BEGIN DATA FOR THE TASK
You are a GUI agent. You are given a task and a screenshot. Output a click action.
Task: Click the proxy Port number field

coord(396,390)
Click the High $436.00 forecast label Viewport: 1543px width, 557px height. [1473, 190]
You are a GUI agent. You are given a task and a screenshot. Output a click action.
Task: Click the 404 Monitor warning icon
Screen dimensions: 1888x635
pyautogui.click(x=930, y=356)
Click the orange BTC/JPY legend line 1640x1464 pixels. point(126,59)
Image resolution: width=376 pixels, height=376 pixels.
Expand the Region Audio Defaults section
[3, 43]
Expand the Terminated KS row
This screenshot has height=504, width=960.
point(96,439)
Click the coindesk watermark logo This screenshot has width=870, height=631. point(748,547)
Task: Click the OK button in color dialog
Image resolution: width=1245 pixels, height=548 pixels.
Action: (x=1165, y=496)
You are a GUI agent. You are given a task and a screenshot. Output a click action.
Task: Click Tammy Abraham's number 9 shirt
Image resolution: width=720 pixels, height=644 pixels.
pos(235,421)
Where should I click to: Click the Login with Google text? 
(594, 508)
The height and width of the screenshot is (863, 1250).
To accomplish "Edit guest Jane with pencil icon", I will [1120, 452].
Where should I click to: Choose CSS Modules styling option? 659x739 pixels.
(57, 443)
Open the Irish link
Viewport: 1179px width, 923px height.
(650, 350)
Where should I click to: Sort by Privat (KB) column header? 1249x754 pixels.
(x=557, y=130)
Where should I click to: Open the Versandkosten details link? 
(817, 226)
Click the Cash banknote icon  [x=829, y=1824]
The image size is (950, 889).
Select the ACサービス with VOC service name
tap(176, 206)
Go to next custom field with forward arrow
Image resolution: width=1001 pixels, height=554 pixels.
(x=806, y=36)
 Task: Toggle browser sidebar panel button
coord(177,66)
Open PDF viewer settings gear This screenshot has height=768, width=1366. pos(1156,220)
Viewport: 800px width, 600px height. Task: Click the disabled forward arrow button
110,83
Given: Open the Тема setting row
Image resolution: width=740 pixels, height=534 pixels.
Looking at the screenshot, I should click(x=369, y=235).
END DATA FOR THE TASK
**WHAT THE TASK ASKS**.
Filter the entries down to the lines that include the string "icon".

**RESPONSE TO THIS EXERCISE**.
Task: Click the 404 Monitor warning icon
To accomplish "Edit guest Jane with pencil icon", I will [1120, 452].
Click the Cash banknote icon  [x=829, y=1824]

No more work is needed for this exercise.